**** The records
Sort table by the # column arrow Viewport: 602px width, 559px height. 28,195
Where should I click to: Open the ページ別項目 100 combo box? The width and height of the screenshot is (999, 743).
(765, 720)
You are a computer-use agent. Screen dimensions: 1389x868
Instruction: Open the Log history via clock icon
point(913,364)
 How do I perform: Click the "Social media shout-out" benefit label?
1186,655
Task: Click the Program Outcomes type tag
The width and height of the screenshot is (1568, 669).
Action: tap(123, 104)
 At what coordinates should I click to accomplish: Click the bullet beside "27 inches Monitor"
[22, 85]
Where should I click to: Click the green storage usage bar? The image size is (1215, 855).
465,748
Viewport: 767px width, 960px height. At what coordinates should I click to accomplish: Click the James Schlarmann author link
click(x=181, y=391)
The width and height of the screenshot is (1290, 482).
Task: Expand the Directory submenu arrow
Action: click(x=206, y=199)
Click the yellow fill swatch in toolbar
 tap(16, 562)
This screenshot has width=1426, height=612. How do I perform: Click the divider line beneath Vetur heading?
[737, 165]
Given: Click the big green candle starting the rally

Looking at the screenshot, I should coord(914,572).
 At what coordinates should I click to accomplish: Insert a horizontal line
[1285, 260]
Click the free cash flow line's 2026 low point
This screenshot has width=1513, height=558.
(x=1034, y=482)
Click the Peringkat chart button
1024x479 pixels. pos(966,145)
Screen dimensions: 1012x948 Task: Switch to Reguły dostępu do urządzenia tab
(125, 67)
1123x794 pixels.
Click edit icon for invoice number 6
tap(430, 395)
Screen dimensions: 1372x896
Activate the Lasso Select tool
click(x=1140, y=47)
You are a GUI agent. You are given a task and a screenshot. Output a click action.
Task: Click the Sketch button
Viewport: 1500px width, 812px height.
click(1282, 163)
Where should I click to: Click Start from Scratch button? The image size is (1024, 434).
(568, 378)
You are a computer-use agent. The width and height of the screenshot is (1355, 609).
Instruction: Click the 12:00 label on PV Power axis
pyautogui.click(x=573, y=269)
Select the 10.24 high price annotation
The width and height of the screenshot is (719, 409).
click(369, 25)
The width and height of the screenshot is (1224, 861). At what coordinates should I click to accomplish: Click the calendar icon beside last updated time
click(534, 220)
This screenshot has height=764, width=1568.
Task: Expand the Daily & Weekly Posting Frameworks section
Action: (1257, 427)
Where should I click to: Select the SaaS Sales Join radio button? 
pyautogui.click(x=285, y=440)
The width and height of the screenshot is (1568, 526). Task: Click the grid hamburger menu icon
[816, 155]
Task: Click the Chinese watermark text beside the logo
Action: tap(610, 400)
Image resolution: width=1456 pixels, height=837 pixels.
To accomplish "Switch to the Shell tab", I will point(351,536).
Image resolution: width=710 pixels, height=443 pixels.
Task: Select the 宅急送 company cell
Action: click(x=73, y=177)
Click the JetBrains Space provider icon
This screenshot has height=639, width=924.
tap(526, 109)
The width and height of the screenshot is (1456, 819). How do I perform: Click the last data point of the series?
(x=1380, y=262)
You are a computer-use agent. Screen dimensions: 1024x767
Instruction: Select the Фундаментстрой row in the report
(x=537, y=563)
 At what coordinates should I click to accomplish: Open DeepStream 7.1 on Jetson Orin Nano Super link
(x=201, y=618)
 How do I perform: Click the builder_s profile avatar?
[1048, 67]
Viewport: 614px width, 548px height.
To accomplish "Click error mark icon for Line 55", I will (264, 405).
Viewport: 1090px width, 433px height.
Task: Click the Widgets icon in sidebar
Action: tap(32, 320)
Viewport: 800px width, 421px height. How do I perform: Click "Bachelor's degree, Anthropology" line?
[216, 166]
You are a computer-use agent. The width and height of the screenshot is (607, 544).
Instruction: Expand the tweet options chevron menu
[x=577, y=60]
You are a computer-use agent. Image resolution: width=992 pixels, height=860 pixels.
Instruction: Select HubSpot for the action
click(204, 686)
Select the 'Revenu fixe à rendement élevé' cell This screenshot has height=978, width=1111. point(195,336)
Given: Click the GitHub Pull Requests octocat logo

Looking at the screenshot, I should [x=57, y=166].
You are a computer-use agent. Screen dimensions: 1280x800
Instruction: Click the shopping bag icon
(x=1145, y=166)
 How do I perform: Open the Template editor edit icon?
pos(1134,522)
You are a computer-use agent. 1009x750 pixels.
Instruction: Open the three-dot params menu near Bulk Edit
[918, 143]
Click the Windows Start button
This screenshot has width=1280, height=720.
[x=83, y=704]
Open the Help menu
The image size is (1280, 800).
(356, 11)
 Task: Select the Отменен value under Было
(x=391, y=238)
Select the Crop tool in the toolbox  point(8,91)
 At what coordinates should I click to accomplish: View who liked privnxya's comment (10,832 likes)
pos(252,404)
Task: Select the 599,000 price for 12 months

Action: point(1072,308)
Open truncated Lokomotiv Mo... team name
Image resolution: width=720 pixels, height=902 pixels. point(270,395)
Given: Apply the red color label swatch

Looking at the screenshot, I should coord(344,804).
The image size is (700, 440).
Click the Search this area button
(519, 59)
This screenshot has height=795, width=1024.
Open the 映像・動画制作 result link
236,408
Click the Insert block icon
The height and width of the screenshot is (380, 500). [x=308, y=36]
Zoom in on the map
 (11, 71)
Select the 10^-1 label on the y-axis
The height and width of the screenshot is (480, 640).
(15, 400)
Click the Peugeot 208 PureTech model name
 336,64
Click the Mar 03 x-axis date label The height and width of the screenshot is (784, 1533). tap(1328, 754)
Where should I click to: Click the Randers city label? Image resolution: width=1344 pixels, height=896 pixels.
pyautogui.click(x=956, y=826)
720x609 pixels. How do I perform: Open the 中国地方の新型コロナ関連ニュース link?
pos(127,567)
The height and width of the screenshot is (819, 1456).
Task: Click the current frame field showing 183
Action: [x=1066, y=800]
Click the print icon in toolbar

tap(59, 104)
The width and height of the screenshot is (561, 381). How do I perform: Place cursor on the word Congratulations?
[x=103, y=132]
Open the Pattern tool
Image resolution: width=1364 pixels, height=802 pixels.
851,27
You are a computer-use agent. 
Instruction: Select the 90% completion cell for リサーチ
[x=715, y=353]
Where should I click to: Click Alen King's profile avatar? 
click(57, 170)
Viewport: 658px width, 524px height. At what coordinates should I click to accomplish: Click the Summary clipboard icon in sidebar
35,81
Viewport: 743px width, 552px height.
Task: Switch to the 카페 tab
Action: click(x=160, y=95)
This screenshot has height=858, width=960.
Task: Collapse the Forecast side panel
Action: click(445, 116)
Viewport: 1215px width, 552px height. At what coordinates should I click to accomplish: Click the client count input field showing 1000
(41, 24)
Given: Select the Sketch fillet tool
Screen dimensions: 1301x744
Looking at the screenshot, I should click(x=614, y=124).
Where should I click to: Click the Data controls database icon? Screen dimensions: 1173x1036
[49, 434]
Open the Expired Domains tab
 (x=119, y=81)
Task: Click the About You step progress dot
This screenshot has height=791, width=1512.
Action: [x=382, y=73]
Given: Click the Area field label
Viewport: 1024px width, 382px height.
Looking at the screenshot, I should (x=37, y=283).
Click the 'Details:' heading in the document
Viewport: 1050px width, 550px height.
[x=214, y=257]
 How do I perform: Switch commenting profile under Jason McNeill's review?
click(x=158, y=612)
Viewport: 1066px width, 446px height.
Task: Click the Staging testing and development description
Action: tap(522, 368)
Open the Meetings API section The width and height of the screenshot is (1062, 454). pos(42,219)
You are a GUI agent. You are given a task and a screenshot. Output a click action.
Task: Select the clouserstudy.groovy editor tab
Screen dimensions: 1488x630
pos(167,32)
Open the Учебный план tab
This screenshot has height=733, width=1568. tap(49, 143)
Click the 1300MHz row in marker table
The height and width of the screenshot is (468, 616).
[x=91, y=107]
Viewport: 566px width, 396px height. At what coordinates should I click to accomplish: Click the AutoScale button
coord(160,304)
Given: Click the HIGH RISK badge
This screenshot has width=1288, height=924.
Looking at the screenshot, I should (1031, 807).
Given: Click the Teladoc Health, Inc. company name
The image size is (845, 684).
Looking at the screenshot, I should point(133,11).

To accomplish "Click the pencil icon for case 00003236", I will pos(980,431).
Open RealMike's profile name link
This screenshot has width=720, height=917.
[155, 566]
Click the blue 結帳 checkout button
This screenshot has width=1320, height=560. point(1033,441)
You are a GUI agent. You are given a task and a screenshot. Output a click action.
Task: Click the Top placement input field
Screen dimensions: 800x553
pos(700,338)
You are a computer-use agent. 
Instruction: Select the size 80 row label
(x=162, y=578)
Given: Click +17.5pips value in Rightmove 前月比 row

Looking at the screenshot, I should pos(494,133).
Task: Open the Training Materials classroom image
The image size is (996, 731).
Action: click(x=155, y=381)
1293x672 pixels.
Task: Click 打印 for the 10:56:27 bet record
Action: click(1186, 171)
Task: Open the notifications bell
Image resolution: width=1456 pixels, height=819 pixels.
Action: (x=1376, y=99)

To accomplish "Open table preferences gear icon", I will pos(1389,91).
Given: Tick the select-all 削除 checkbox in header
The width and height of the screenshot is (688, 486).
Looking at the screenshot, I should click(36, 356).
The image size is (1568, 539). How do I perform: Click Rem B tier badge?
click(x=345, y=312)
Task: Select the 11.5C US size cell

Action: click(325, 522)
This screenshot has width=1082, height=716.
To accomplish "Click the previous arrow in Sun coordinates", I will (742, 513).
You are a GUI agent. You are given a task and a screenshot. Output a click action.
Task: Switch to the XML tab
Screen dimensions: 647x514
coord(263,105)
********
Brief ->
Reproduce the items verbatim, beginning at the line that contains "is (607, 544)." and stopping after the line that contains "click(204, 686)".

Response ->
You are a computer-use agent. The width and height of the screenshot is (607, 544).
Instruction: Expand the tweet options chevron menu
[x=577, y=60]
You are a computer-use agent. Image resolution: width=992 pixels, height=860 pixels.
Instruction: Select HubSpot for the action
click(204, 686)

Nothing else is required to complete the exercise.